The web-based previewer interface (a single component, actually) allows the developer to select a variety of options such as time, browser, and display mode. The set of these options together is called a previewer configuration. Configurations can be saved under one of several preview ports. For more information on how the previewer is used, see HTML::Mason::Components.

Follow these steps to activate the Previewer:

  1. Choose a set of preview ports, for example, 3001 to 3005.

  2. In httpd.conf, put a Listen in for each port. E.g.

      Listen your.site.ip.address:3001
      ...
      Listen your.site.ip.address:3005

    You'll also probably want to restrict access to these ports in your access.conf. If you have multiple site developers, it is helpful to use username/password access control, since the previewer will use the username to keep configurations separate.

  3. Add code to your handler routine (in handler.pl) to intercept Previewer requests on the ports defined above. Your handler should end up looking like this:

        sub handler {
            my ($r) = @_;
    
            # Compute port number from Host header
            my $host = $r->header_in('Host');
            my ($port) = ($host =~ /:([0-9]+)$/);
            $port = 80 if (!defined($port));
    
            # Handle previewer request on special ports
            if ($port >= 3001 && $port <= 3005) {
                my $parser = new HTML::Mason::Parser(...);
                my $interp = new HTML::Mason::Interp(...);
                my $ah = new HTML::Mason::ApacheHandler (...);
                return HTML::Mason::Preview::handle_preview_request($r,$ah);
            } else {
                $ah->handle_request($r);    # else, normal request handler
            }
        }

    The three "new" lines inside the if block should look exactly the same as the lines at the top of handler.pl. Note that these separate Mason objects are created for a single request and discarded. The reason is that the previewer may alter the objects' settings, so it is safer to create new ones every time.

  4. Copy the Previewer component ("samples/preview") to your component root (you may want to place it at the top level so that http://www.yoursite.com/preview calls up the previewer interface). Edit the "CONFIGURATION" block at the top to conform to your own Mason setup.

To test whether the previewer is working: restart your server, go to the previewer interface, and click "View". You should see your site's home page.

System Logs (new in 0.3)

Mason will log various events to a system log file if you so desire. This can be useful for performance monitoring and debugging.

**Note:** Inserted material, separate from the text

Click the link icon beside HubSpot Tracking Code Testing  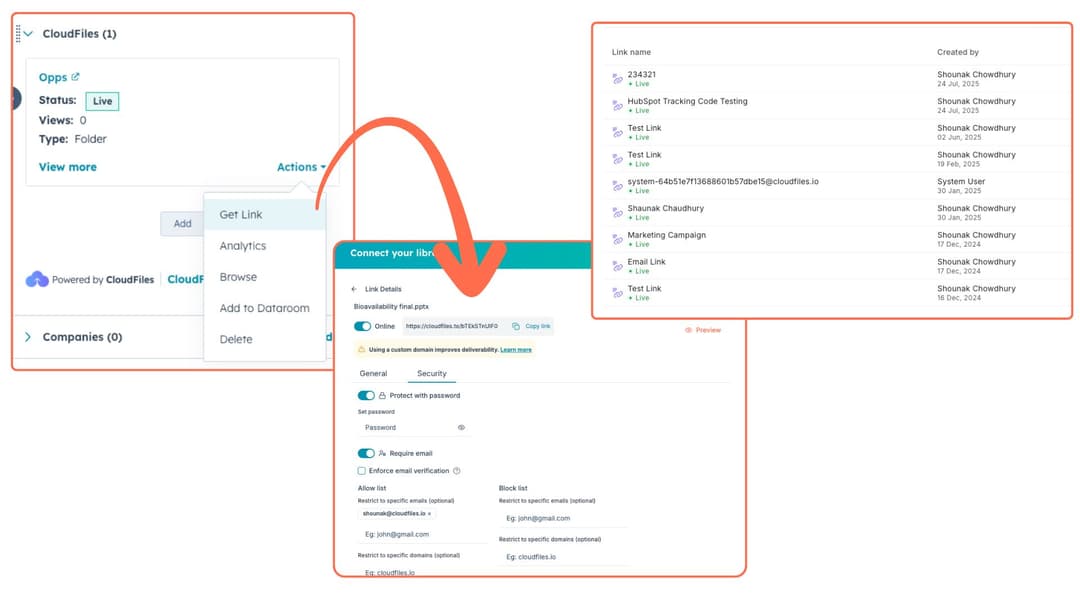click(617, 106)
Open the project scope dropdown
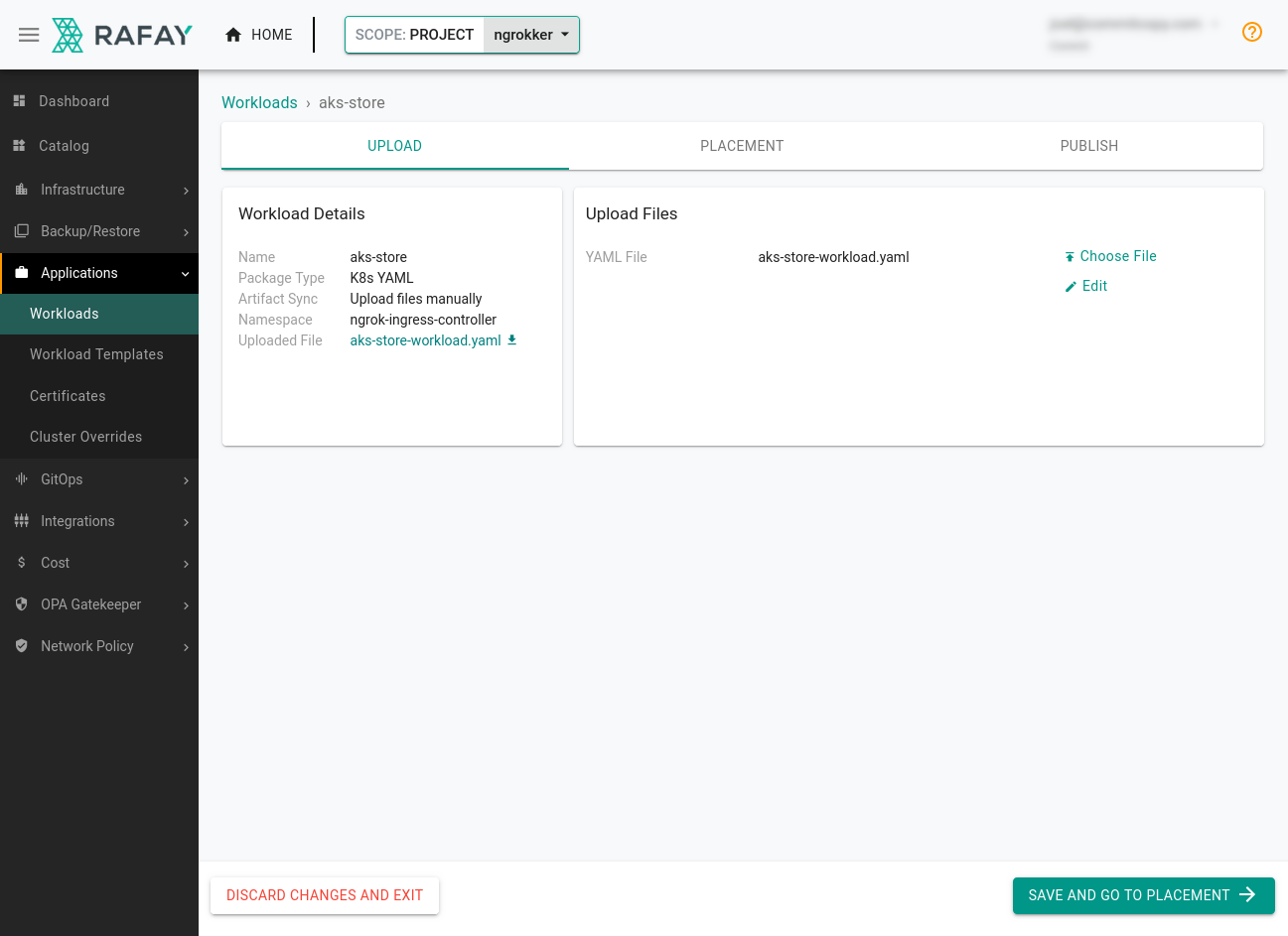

The format of the system log was designed to be easy to parse by programs, although it is not unduly hard to read for humans. Every event is logged on one line. Each line consists of multiple fields delimited by a common separator, by default ctrl-A. The first three fields are always the same: time, the name of the event, and the current pid ($$). These are followed by one or more fields specific to the event.

The events are:

 EVENT NAME     DESCRIPTION                     EXTRA FIELDS

 REQ_START      start of HTTP request           request number, URL + query string
 REQ_END        end of HTTP request             request number, error flag (1 if error occurred,
                                                0 otherwise)
 CACHE_READ     attempt to read from            component path, cache key, success flag
                data cache (mc_cache)           (1 if item was found, 0 otherwise)
 CACHE_STORE    store to data cache             component path, cache key
 COMP_LOAD      component loaded into memory    component path
                for first time  

The request number is an incremental value that uniquely identifies each request for a given child process. Use it to match up REQ_START/REQ_END pairs.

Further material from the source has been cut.